> Task requirements: Copy the lines of the material below, starting at the line that contains "Click the End" and ending at the line that contains "Action: [218, 462]", both included, keeping every character as it appears.
** Start Data excerpts **
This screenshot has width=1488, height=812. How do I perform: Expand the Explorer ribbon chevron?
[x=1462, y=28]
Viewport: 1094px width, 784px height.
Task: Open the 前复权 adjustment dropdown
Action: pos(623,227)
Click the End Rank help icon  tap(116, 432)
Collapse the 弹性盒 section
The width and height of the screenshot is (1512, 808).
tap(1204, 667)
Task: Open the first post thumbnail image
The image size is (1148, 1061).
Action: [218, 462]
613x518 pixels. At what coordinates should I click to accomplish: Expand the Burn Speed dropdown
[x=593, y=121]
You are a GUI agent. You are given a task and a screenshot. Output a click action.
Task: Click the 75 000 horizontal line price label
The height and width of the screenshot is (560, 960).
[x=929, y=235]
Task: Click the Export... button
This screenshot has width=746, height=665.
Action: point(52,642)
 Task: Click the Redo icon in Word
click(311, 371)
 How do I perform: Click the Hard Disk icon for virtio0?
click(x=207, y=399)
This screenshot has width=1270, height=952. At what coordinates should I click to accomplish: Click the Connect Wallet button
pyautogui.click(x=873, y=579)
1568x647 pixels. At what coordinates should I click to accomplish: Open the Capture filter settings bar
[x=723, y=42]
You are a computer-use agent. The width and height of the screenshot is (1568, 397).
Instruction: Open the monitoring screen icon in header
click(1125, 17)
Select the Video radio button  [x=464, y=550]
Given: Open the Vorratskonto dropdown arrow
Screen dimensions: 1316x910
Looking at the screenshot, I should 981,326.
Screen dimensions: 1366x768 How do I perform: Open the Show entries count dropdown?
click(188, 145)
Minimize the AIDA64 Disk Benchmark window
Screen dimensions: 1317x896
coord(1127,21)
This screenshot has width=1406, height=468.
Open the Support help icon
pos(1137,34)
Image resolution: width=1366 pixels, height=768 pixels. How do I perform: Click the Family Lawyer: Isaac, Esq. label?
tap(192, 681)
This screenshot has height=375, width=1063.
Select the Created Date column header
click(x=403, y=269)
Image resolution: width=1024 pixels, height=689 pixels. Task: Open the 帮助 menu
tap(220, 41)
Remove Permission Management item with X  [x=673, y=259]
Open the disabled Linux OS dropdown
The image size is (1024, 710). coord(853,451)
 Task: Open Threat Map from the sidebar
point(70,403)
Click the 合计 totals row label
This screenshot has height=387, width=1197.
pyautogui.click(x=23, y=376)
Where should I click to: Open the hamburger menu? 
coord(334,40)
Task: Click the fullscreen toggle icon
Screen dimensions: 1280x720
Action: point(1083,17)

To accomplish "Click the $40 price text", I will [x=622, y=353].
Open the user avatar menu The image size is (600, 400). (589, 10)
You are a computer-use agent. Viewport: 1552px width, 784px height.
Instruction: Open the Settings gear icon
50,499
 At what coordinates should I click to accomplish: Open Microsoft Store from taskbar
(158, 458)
** End Data excerpts **
> Finished task:
Click the End Rank help icon  tap(116, 432)
Collapse the 弹性盒 section
The width and height of the screenshot is (1512, 808).
tap(1204, 667)
Task: Open the first post thumbnail image
The image size is (1148, 1061).
Action: [218, 462]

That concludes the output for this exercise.